Study suggests calcium, vitamin D helps postmenopausal women lower cholesterol

CLEVELAND, Ohio — A new study suggests that calcium and vitamin D supplements after menopause can improve women's cholesterol profiles, and much of that effect is tied to raising vitamin D levels.

The study is from the Women's Health Initiative and was recently published online in Menopause, the journal of the North American Menopause Society.

The study, "Calcium/vitamin D supplementation, serum 25-hydroxyvitamin D concentrations and cholesterol profiles in the Women's Health Initiative calcium/vitamin D randomized trial," will be published in the August 2014 print edition of Menopause.

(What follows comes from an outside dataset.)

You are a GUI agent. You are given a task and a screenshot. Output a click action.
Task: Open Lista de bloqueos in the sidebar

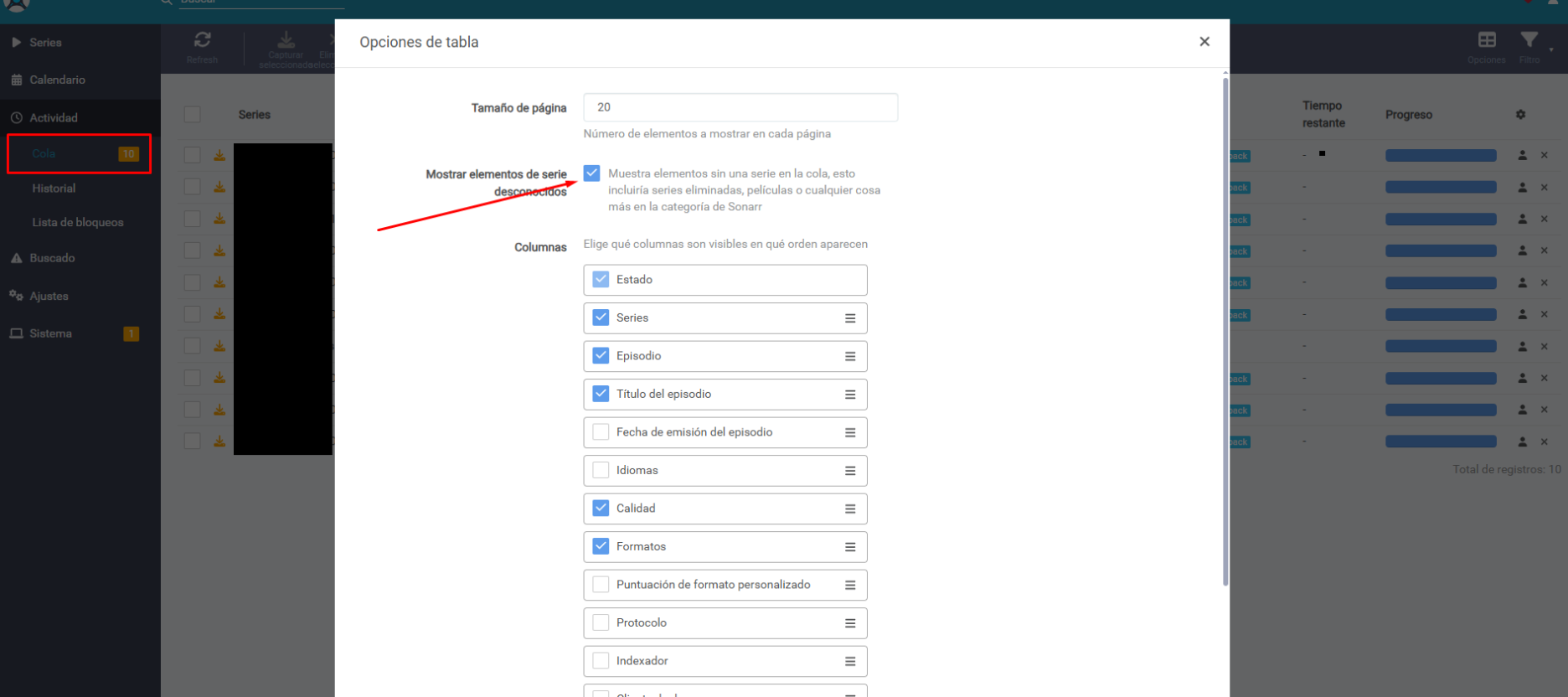coord(77,222)
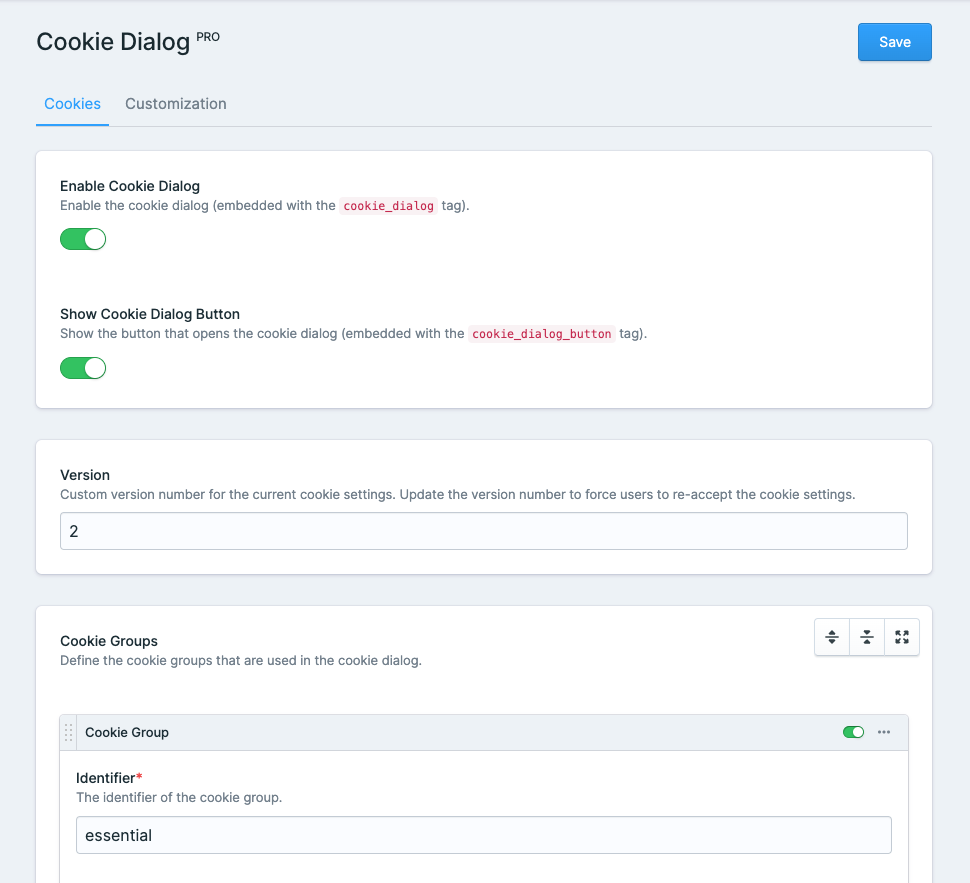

Whether calcium or vitamin D can indeed improve cholesterol levels has been debated. Studies of women taking the combination could not separate the effects of calcium from those of vitamin D on cholesterol. However, this study, led by NAMS board of trustees member Peter Schnatz is helping to settle those questions because it looked both at how a calcium and vitamin D supplement changed cholesterol levels and how it affected blood levels of vitamin D in postmenopausal women.

Daily, the women in the WHI CaD trial took either a supplement containing 1,000 mg of calcium and 400 IU of vitamin D3 or a placebo. This analysis looked at the relationship between taking supplements and levels of vitamin D and cholesterol in some 600 of the women who had both their cholesterol levels and their vitamin D levels measured.

The women who took the supplement were more than twice as likely to have vitamin D levels of at least 30 ng/mL (i.e., normal according to the Institute of Medicine), as were the women who took the placebo.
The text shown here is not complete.